Apparently, we are fear-ing and micro-managing the childishness out of childhood. Slate has a piece about helmets and sledding while the NYT has a piece about the need for parents to teach/let their kids play. Fears about lawsuits and wasted time has meant that some schools do not have recess, and kids have been overscheduled into organized activities. This news is not that new, but that there is an effort to swing the pendulum back the other is news. And it is supported by the National Science Foundation!
I find it ironic that to get parents out of micro-managing their kids, we need to hold big events to get parents involved in teaching their kids to play. I wonder if a better strategy might be to try to counteract all of the fear-mongering by the media and elsewhere that make it seem like kids are constantly at risk for being kidnapped. If you let kids hang out together without parents, they will play (you don't need to teach them specific games--they have wikipedia for that). The problem is giving kids the time and space to hang out and letting them find their way. If one has to arrange playdates because the parents are too busy and need to have close supervision, then the spontaneity is killed. Also, playdates make it hard to develop a critical mass.

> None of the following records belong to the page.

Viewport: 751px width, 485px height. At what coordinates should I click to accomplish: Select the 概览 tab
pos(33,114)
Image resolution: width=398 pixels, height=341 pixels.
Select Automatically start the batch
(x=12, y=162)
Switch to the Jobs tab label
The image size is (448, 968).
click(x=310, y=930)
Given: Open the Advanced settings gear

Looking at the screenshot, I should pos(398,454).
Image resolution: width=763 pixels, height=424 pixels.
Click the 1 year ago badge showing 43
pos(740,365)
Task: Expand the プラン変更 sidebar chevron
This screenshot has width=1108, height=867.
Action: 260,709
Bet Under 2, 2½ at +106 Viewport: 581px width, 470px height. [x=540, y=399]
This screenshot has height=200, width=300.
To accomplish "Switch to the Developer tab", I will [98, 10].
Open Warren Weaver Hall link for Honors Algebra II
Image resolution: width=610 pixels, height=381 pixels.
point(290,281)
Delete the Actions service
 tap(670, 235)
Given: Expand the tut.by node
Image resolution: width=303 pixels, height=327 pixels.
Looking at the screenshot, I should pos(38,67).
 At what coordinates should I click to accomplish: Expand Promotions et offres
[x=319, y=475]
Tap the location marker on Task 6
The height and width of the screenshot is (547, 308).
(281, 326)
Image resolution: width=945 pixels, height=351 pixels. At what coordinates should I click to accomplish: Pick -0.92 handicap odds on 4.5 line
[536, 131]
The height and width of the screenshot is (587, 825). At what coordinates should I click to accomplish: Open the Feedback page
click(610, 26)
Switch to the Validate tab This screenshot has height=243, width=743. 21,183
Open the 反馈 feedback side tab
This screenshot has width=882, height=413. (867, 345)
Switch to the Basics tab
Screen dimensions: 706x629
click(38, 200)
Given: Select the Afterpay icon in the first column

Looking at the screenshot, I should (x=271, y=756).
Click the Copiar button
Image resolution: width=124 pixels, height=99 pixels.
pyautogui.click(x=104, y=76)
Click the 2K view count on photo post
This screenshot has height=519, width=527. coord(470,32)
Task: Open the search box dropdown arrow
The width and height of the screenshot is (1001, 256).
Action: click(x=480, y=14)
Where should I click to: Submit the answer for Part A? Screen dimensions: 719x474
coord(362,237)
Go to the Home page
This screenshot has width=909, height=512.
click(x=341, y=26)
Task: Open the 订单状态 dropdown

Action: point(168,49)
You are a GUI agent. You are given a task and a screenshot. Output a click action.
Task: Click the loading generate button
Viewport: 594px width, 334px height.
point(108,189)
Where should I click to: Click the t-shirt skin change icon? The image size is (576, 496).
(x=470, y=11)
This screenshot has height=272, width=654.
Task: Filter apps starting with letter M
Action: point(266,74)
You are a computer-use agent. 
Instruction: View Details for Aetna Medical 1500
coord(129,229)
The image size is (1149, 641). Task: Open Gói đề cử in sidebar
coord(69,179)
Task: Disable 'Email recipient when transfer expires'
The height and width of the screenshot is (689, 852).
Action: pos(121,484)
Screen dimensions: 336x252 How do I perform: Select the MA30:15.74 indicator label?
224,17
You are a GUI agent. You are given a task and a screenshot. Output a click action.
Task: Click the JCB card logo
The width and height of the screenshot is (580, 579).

But fighting the fear is tough. Kids get hurt. The piece on sledding is excellent in showing that the challenge is not so much making sure each kid is covered in shielding, but teaching them where and how to sled and then letting them rip. Not near trees, not on roads, etc. One of the nice things about my town in the suburbs of Montreal is that there is a genuine sledding hill in the middle of a big park. On one side, there is a broad slope, and on the other, there are several grooves in the hill that were carved there by the town. Of course, kids then build bumps at the bottom so that they can get tossed into the air. Is that a bad thing? Well, I haven't seen ambulances there on a regular basis, so I am pretty sure the short thrill ride is ok, even if there are no lifeguards. Parents do appear and help their kids or even ride with them, but the atmosphere is clearly one of "wheeee" and not of "whoa." So, government can help by creating spaces for safe play. The problem with the investment in fieldturf (on which I love to play ultimate) is that these becomes spaces that are scheduled and protected so that spontaneous play is not going to happen.
Structure does matter, not just government built ones. We lived for a year in Burke, Virginia, and the neighborhood in which we lived really was a neighborhood. There was a critical mass of kids, and the development seemed to create not traffic-free spaces but less trafficky ones, so the kids ran amok. Pretty cool. Our current street is not a main street by any stretch, but it is not really friendly to kids playing on it. I guess we would look for a street with more kids and less cars next time, except by that time, our kid will be driving so it will be moot.
Anyhow, much to ponder. But instead of thinking, I am going to go out and throw some iceballs at some passing cars. Or not.